Die Geberländer haben 2,3 Milliarden US-Dollar jährlich zugesagt, die Entwicklungsländer wollen sogar 110 Milliarden Dollar mehr aus ihren eigenen Haushalten für Bildung zur Verfügung stellen. Von dem Geld können die Länder ihre Bildungssysteme stärken. Es ermöglicht Bildung für Millionen Kinder, leider noch nicht für alle. Viele Geber haben angekündigt, in den kommenden Jahren ihre Mittel für unsere Arbeit weiter aufzustocken. Kanada hat seine Beiträge auf 116 Millionen Euro für die nächsten drei Jahre verdoppelt – mit der Begründung, dass damit Mädchen gestärkt werden.

Frau Gillard, die deutsche Nachrichtenmoderatorin Gabi Bauer sagte einmal, Frauen sollten niemals öffentlich weinen. Was sollte eine Frau in einer Führungsposition Ihrer Ansicht nach niemals tun?

Das kommt auf die Umstände an. Vor meiner letzten Pressekonferenz als Premierministerin habe ich beherzigt, was die Moderatorin sagte.
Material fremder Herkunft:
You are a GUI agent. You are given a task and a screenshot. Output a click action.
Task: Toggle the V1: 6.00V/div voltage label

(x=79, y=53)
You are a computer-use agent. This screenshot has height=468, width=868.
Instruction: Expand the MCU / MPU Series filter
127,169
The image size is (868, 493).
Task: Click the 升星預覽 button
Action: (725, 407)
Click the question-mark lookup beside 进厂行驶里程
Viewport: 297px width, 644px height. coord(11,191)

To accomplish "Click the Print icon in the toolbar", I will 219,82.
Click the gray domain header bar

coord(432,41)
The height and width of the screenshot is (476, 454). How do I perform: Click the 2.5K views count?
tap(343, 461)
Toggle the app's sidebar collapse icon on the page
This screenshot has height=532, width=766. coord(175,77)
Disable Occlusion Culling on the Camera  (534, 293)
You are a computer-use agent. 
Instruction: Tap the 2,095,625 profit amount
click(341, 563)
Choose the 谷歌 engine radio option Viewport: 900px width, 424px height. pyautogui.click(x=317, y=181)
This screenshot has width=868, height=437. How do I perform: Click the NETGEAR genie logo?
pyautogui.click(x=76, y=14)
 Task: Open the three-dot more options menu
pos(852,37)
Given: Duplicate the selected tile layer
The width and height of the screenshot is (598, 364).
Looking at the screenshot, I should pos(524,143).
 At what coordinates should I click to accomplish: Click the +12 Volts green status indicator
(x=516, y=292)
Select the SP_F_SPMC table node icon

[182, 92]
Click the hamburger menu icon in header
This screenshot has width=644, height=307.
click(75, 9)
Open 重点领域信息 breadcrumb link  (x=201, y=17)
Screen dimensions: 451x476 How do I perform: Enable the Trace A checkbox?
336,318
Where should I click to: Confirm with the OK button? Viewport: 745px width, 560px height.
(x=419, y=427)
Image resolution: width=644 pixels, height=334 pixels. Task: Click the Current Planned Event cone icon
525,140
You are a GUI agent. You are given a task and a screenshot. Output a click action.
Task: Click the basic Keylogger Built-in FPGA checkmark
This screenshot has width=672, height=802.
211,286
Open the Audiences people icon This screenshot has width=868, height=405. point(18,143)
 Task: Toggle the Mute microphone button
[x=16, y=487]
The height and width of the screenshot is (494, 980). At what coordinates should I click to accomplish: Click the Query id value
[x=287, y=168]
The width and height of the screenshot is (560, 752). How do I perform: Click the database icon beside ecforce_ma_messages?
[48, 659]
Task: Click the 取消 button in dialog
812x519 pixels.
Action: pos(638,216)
In Australien gab es Männer, die das Premierministeramt verloren und bei ihrem letzten Auftritt ein paar Tränen verdrückt haben. Ich habe mich extra gestählt, habe meinen Atem beobachtet, damit mir das nicht passierte. Ich wollte keinesfalls weinen, um den Diskussionen kein Futter zu geben, dass Frauen dem Druck so eines Amtes nicht gewachsen seien.